* GIVEN TEXT:
The most innovative and influential German composer of the postwar era, Karlheinz Stockhausen laid much of the foundation of modern experimental music; through his pioneering work in electronics, he left an indelible imprint not only in contemporary classic circles but throughout the creative spectrum, where echoes of his genius still reverberate everywhere from the avant-garde to rock to dance music. Born outside the city of Köln (aka Cologne) on August 22, 1928, Stockhausen studied at the Cologne Musikhochschule from 1947 to 1951; influenced by Olivier Messiaen's Mode de Valeurs, he began exploring long-range serial composition, a process he first tackled in 1951's Kreuzspiel and the following year's KontraPunkte, both written for piano-based ensemble. While working on the latter he traveled to Paris to study under Messiaen himself, and it was there that he first delved into electronic music.
Upon returning to Cologne, Stockhausen continued his pursuits, achieving his first significant breakthrough with 1956's Gesang der Jünglinge -- composed for vocal and synthesized sounds, it was among the first tape-loop pieces ever assembled. Concurrently, he continued his work with serial instrumental music, completing a cycle of 11 piano pieces in 1956; a year later Stockhausen composed Gruppen, a work for three orchestras. Both were notable for featuring large groups of notes, a significant shift away from the isolated points that typified the music of avant-gardists like Messiaen and Anton Webern; his fascination with the abstract further extended into a series of essays as well as his lectures at Darmstadt, which profoundly influenced contemporaries including Luciano Berio and Pierre Boulez. (Also attending: Holger Czukay, later a co-founder of the pioneering Krautrock group Can.) Stockhausen made his first trip to the U.S. in 1958, a journey that triggered a new relaxation in his music attributed largely to the influence of John Cage. The leisurely pace of 1959's Carré, a composition for four choral-orchestral groups, reflected the change; another key work completed as the decade drew to its close was Zyklus, conceived as a physical and musical circle with the soloist surrounded by a large array of instruments on all sides, complete with a score printed on a number of spiral-bound pages (any of which might begin the piece, with the rest following in cyclical sequence). More esoteric still was Refrain for Three Players, notable for a movable strip of clear plastic containing the recurrent features of said refrain, with the position of the strip in relation to the score varying with each new performance.
In 1960, Stockhausen premiered the landmark Kontakte, heralded as a watershed in the evolution of modern experimental music; composed for electronic tape, either alone or in tandem with live piano and percussion, it was among the first pieces of its kind to fuse prerecorded material with live instrumentation, with the stated goal of expressing the continuous spectrum of sound separating noise and tone. At the same time, it expressed a "moment" form of composition, without any emphasis on progression. Kontakte resurfaced a year later as part of Originale, a new work in the realm of musical theater in which the actions of participants were coordinated according to the rigors of the score. Stockhausen's major open form work, Momente, began taking shape in 1961 as well.

* MATERIAL PROVIDED:
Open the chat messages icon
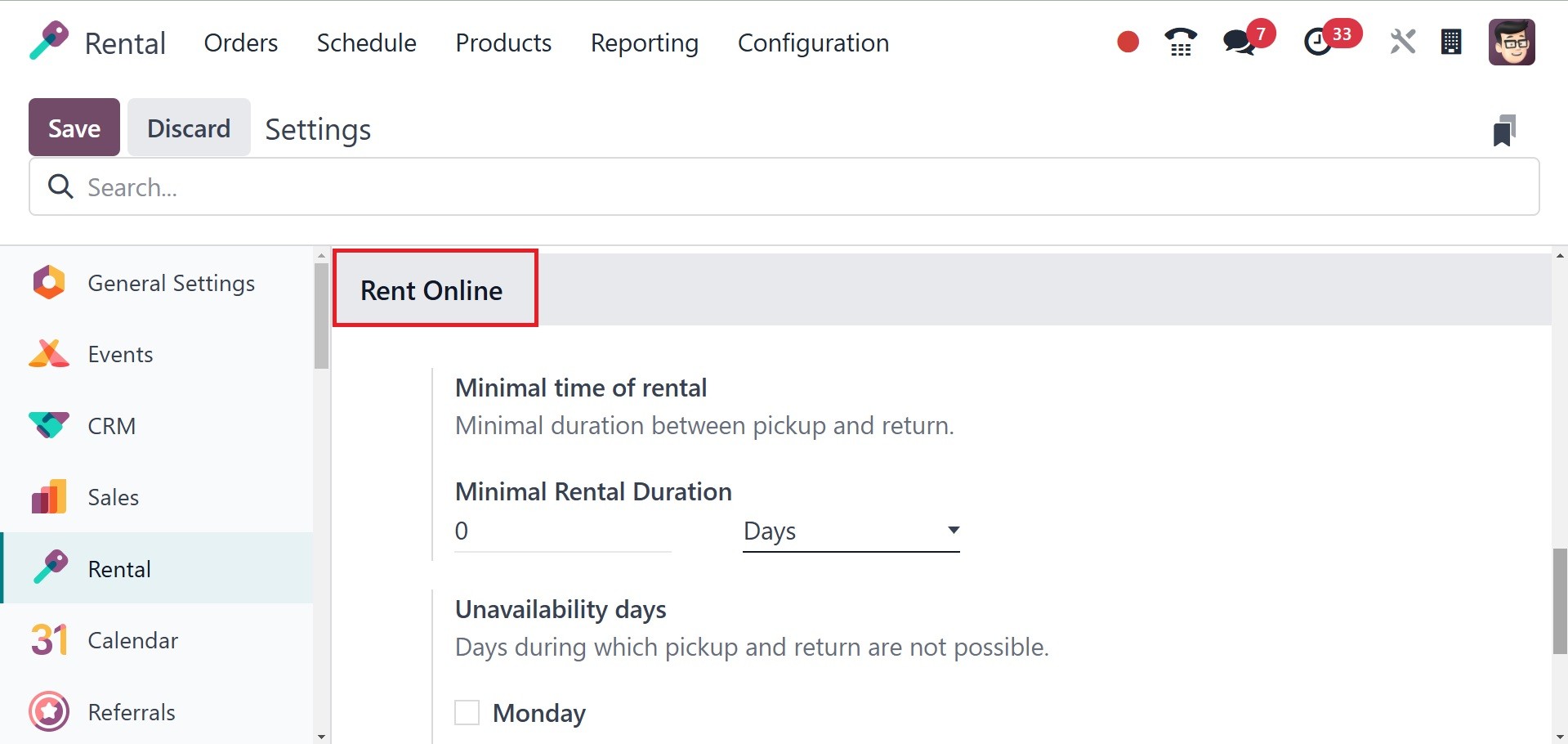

* STATED PROBLEM 1:
Using the text on Karlheinz Stockhausen, answer these questions:
(a) During which years did Stockhausen study at the Cologne Musikhochschule?
(b) Gruppen was written for how many orchestras?
(c) In what year did Stockhausen first travel to the U.S.?
* STATED PROBLEM 2:
Rewrite the part of the text on Karlheinz Stockhausen starting with "In 1960, Stockhausen" and going on through "1961 as well.", with "watershed" changed to "turning point".

* FULL OUTPUT 1:
(a) From 1947 to 1951.
(b) Three.
(c) 1958.

* FULL OUTPUT 2:
In 1960, Stockhausen premiered the landmark Kontakte, heralded as a turning point in the evolution of modern experimental music; composed for electronic tape, either alone or in tandem with live piano and percussion, it was among the first pieces of its kind to fuse prerecorded material with live instrumentation, with the stated goal of expressing the continuous spectrum of sound separating noise and tone. At the same time, it expressed a "moment" form of composition, without any emphasis on progression. Kontakte resurfaced a year later as part of Originale, a new work in the realm of musical theater in which the actions of participants were coordinated according to the rigors of the score. Stockhausen's major open form work, Momente, began taking shape in 1961 as well.